I’ve just listening to a fascinating episode of the 99% Invisible podcast. It’s Episode 149: Of Mice and Men and its subject is my much-more-talented namesake Doug Englebart.
The episode covered The Mother of All Demos, after which Steve Jobs took some of Englebart’s ideas and ran with them. However, instead of the three-buttoned mouse and ‘keyset’ originally envisioned, we got the single-button Apple mouse. The MacBook Pro I’m typing on this retains this legacy: if I want to ‘right-click’ I have to hold down the Option key.
Christina Englebart explained her father believed that simplicity only gets you so far. We may be in an age where toddlers can intuitively use iPads and smartphones but a relentless focus on this has led to a ceiling on the average user’s technical skills. The analogy used was the difference between a tricycle and a bicycle. Anyone can immediately get on a tricyle and use it. That’s great. But sometimes, and especially when you’re going up a hill, you need gears and the features that bicycles afford.
Essentially what we’ve got now are faster horses pimped-out tricyles which are shiny terminals to web-based services. Cory Doctorow calls this the civil war over general purpose computing:
We don’t know how to make a computer that can run all the programs we can compile except for whichever one pisses off a regulator, or disrupts a business model, or abets a criminal.
The closest approximation we have for such a device is a computer with spyware on it— a computer that, if you do the wrong thing, can intercede and say, “I can’t let you do that, Dave.”
This is paternalism at its worst. The experience of a whole generation of young people is digital surveillance baked into the tools they’re encouraged to use to learn and be ‘social’. Meanwhile, their physical boundaries are more constrained than ever before ‘for their own safety’.

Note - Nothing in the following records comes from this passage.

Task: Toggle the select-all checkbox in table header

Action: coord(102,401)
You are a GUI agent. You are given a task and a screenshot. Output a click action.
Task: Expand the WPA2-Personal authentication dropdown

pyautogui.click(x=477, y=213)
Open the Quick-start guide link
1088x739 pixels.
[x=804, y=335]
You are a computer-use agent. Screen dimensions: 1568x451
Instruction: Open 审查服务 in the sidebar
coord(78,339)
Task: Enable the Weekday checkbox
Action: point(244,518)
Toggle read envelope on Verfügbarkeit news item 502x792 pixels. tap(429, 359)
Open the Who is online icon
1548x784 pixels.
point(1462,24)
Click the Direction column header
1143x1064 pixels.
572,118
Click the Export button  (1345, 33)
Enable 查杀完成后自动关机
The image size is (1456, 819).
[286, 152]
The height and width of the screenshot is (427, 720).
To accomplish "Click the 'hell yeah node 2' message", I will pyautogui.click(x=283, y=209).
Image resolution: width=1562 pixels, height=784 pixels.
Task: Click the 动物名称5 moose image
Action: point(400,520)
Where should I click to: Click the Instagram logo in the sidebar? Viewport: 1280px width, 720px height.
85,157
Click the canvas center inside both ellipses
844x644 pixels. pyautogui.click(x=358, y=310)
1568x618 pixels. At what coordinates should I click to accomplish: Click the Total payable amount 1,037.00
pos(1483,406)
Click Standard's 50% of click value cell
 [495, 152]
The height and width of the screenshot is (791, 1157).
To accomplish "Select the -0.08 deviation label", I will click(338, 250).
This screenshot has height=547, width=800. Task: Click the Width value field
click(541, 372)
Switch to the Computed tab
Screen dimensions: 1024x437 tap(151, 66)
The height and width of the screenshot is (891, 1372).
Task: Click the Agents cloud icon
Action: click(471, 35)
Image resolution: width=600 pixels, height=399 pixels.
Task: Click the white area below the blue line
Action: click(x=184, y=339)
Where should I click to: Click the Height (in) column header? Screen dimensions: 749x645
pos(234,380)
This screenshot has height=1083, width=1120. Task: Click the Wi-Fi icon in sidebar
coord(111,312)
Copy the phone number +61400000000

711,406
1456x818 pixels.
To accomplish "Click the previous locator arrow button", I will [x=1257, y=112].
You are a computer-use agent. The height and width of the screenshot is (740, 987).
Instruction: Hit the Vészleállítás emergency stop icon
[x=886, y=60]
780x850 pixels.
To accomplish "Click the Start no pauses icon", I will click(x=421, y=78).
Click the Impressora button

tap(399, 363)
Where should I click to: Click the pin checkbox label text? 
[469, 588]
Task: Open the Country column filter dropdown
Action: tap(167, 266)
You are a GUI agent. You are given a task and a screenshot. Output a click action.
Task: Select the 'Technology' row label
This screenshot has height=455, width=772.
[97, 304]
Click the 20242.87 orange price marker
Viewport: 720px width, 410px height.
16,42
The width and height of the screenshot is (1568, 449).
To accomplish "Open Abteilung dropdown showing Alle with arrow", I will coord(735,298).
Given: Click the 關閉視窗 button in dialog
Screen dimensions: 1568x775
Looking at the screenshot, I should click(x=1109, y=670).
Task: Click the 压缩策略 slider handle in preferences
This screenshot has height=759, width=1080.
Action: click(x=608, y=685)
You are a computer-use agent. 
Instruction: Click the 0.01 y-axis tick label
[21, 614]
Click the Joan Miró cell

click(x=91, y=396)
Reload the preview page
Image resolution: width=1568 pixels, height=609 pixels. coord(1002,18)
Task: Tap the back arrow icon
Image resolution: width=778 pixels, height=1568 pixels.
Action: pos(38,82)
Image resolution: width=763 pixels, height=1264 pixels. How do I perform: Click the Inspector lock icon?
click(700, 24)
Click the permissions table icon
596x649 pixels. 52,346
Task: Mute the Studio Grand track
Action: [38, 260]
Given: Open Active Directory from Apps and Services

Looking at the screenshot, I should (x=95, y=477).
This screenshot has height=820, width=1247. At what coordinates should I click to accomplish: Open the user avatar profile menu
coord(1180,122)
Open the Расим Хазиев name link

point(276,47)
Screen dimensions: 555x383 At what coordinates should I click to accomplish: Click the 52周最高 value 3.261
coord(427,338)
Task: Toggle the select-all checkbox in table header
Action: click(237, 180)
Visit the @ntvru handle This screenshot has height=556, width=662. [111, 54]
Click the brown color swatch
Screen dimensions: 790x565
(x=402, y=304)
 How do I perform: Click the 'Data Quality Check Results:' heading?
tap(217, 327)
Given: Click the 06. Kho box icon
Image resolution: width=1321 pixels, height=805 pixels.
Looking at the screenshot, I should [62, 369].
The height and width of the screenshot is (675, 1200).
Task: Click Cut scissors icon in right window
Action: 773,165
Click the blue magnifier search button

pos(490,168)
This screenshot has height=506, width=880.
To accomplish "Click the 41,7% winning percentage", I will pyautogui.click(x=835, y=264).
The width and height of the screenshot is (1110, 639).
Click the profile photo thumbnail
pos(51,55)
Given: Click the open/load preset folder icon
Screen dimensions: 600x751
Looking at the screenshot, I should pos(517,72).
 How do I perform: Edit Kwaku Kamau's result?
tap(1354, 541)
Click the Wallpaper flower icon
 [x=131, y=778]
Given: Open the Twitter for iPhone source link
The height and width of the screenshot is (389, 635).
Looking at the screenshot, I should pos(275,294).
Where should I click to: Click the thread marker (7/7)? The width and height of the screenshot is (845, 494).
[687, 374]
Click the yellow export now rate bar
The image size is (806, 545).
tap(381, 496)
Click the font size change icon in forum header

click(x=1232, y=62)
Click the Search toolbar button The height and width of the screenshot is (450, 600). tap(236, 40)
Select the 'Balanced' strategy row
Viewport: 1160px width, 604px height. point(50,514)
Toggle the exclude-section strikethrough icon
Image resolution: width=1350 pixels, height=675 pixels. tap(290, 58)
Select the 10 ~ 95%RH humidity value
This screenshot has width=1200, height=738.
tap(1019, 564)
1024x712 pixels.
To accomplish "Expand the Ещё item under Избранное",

Extremely simple user interfaces are great, but not when they’re the whole story. I don’t want a device that’s hard to use. But nor do I want one that’s so locked down that I have to bend my hopes, wishes and dreams to the will of a company providing software with shareholders. To extend the tricycle analogy, we grow up and stop using Fisher-Price toys at some point. We learn to use the real deal. This may take time and effort to learn, but the payoff is empowerment, human flourishing, and innovation.
I’ve had this experience learning Git recently. Ostensibly it’s a method of version control for software but the whole experience allows you to think in different ways about what’s possible in the (digital) world. While not quite grunt ‘n’ click, GitHub makes this easier for those new to the whole process. It’s got a relatively low floor but a pretty high ceiling. That, I think, is what we should be aiming for.